課題文:
++++

早い、まさに疾風のように走り去っていきました。
50秒後にやってきたのが、倉敷の留学生アグネスムカリでした。留学生同士最終5区の戦いでしたが、スピードは明らかに違っており、今日の勝敗は見えた感じがしました。
疾風の如く走り去る興譲館 W・ワンブイ、これにはお年寄りもビックリ
次にやってきたのが倉敷 アグネス・ムカリ
興譲館と倉敷のタイム差
それでは、興譲館と倉敷のタイム差を区間ごとに見ていきましょう。(興譲館⇔倉敷)
1区 森 陽向19:43 ⇔ 萩原 柚乃19:53 -10秒
2区 山下 穂香13:23 ⇔ 山本晏佳吏13:27 -04秒 計-14秒
3区 土屋 舞琴10:03 ⇔ 高橋 実夢10:05 -02秒 計-16秒
4区 谷口 萌優10:13 ⇔ 藤田 彩希10:17 -04秒 計-20秒
5区 W・ワンブイ 15:19 ⇔ A・ムカリ 16:09 -50秒 計-1分10秒
藤井監督は1区で区間賞を取れたたことが、勝敗を分けたと言っていますが、4区までのタイム差はわずか20秒。5区の留学生の調子次第では、順位が入れ替わることも十分あり得ました。

++++

参考情報:
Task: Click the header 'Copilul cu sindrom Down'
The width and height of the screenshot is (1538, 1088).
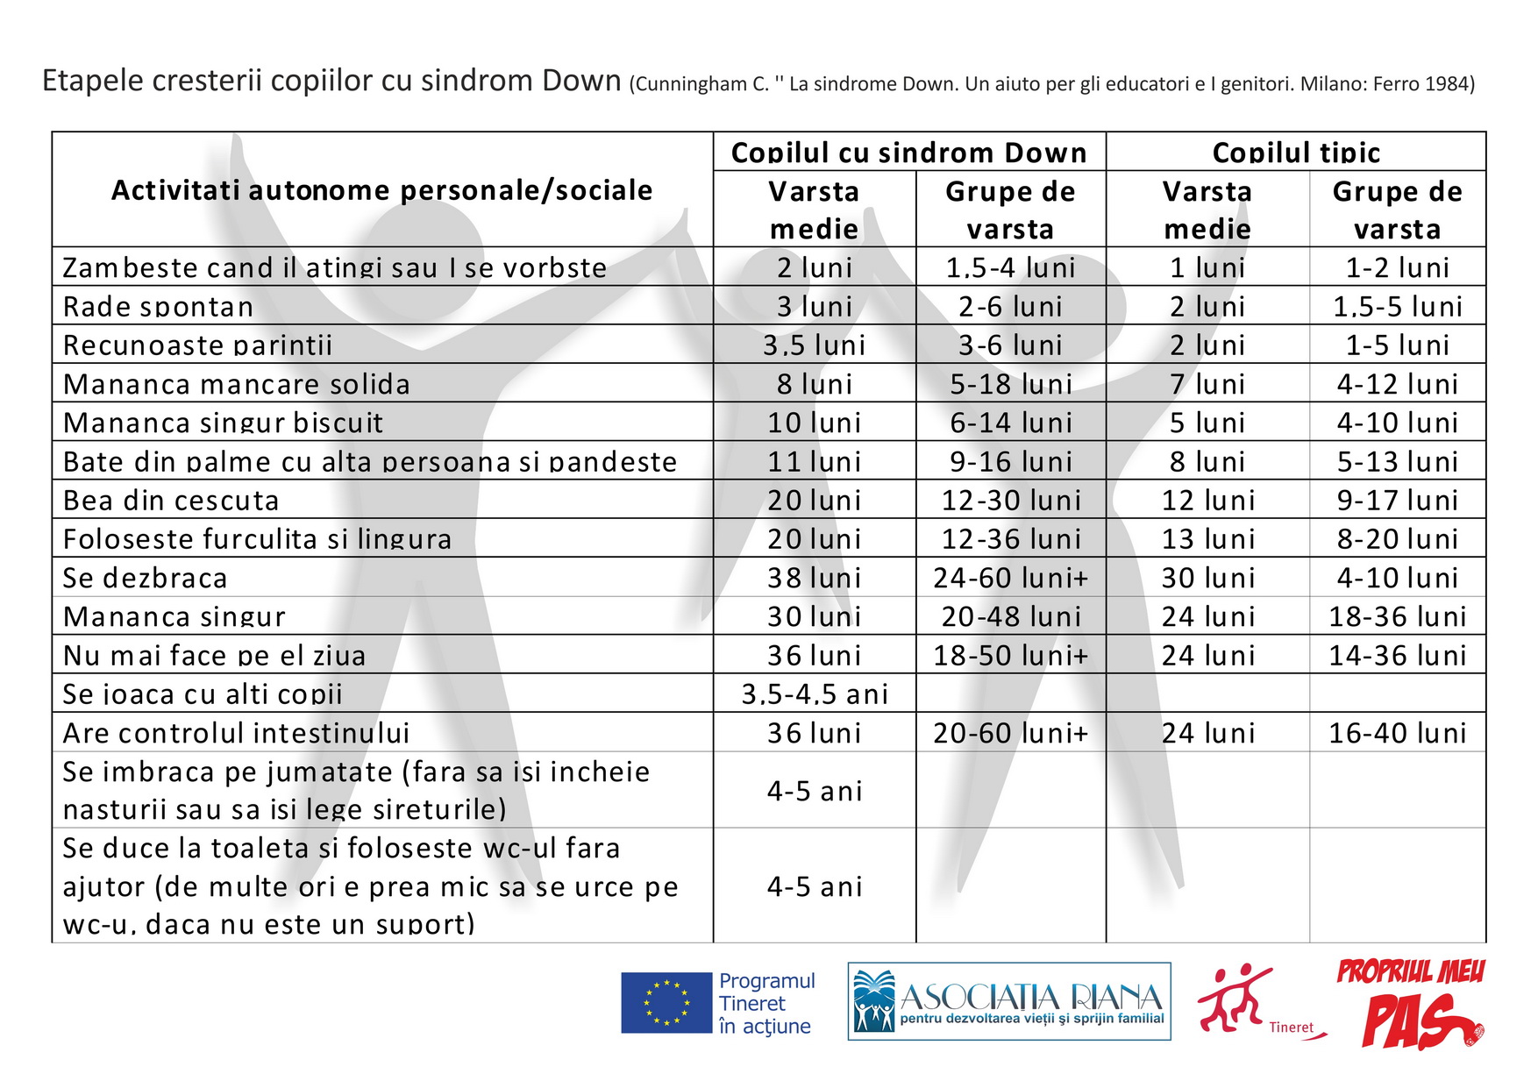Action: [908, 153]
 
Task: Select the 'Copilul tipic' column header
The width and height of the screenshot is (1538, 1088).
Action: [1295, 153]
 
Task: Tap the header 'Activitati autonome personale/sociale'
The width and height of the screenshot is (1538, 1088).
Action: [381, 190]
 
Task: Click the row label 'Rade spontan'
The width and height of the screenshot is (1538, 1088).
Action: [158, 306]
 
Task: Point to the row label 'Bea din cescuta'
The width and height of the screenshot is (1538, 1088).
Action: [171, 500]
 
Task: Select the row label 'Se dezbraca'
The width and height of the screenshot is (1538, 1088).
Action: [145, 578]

++++

課題:
**A)** 課題文について、次の問いに答えなさい。
(i) 1区を走った興譲館の選手の名前とタイムは何か。
(ii) 4区を終えた時点で、興譲館と倉敷の合計タイム差は何秒だったか。
(iii) 5区で、興譲館の選手の何秒後に倉敷の留学生がやってきたか。
**B)** 興譲館と倉敷の駅伝についての文章を、最後の一文の後から書き継ぎなさい。

解答例:
**A)**
(i) 森 陽向、19:43
(ii) 20秒
(iii) 50秒後

**B)**
何といっても圧巻は、ワンブイです。15分19秒は監督も驚く区間新記録でした。
3000mの自己記録は8月10日に出した8.57.56、全国上位には神村学園のシンシア(8.49.72)、世羅のムッソーニ(8.51.77)がいます。しかし彼女は、1年生、まだ未知の力を秘めています。記録はもっと伸びるでしょう。
他には、3年生になったレベッカがいます。自己記録は、8.59.95で5位です。先輩の意地を見せて、最後の都大路を走りたいことでしょう。留学生同士の戦い、どちらが選ばれるか興味あるところです。
また、1年生、森 陽向(もり ひなた)の今後の活躍も期待されます。3000mで9.20.76の記録(全国30位)を持つ萩原 柚乃(はぎわら ゆの)を抑えての区間賞は本当に見事でした。
倉敷高校は、昨年より1分47秒も早いタイムでしたが、優勝はなりませんでした。後述の都道府県ランキングでも、7位に相当する好タイムでした。県の大会で2位が9分台というのは初めてのことだそうです。
興譲館 昨年との比較
次に昨年の各区間と比較し、現在の実力を見てみましょう。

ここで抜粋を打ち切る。